Frugal traditions endure wherever budgets demand discipline — limited menus, daily cooking, and stretching ingredients across multiple meals. Varkey recalls his 25 years with a barefoot-luxury hotel group, where the entire culinary philosophy revolved around local produce and minimal waste. “Less is more,” he says. As urban kitchens try to navigate shrinking budgets, these once-ordinary habits are resurfacing: Citrus-peel jam, banana-stem sabzi, freezer bags of scraps for stock.

WASTE NOT, WANT NOT

Foodsaver Tips

• Store vegetables in breathable containers.

• Plan meals before shopping. Buy only what you’ll cook.

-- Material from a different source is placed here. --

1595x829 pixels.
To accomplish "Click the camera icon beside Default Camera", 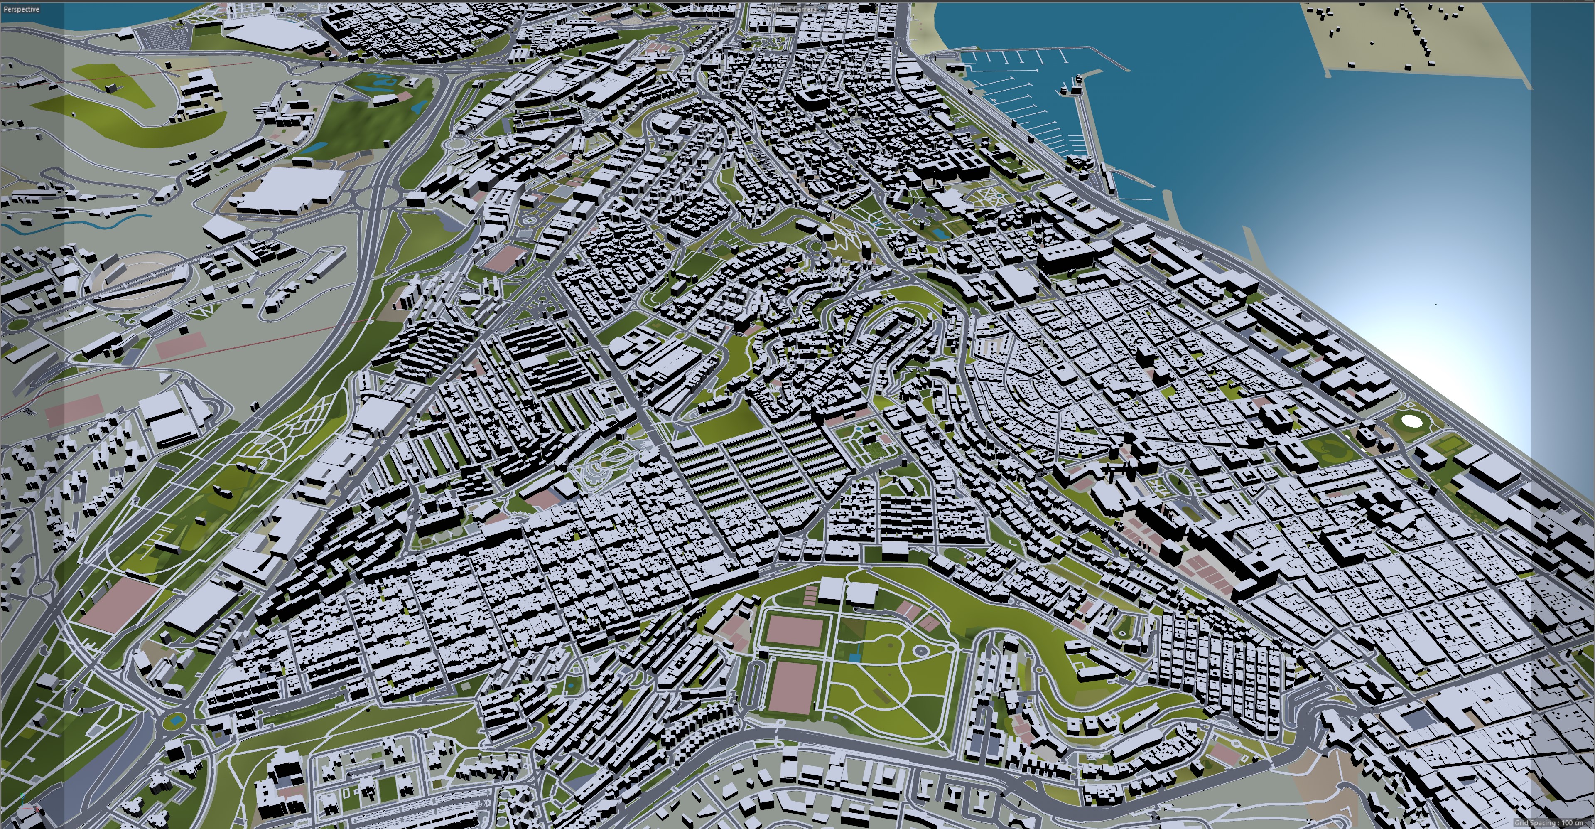I will (x=821, y=9).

• Keep a “use first” box in the fridge for older produce.

• Freeze leftover herbs, stocks and vegetable scraps in small portions.

Food Scrapbook

You can make several dishes with peels, stems and scraps

Citrus peels: Candy them, air-dry for spice blends, and infuse them into syrups.

Onion skins: Add to stock for colour and depth.

Potato & carrot peels: Roast into crisp snacks or grind into patties.

Watermelon rind: Cook into halwa or sauté for a Bengali sabzi.

Banana stems: Add to curries or stir-fries for soft crunch.

Coriander roots: Simmer into rasam, broths or chutneys.

Recipes / Quick Uses

Scrap stock: Freeze onion skins, carrot peels, coriander stems, cauliflower leaves; simmer for 45 minutes.

Fruit-peel vinegar:

Ferment apple or pear peels with sugar and water for a few weeks.

Citrus sugar/salt: Blitz dried zest with sugar or salt for desserts or salads.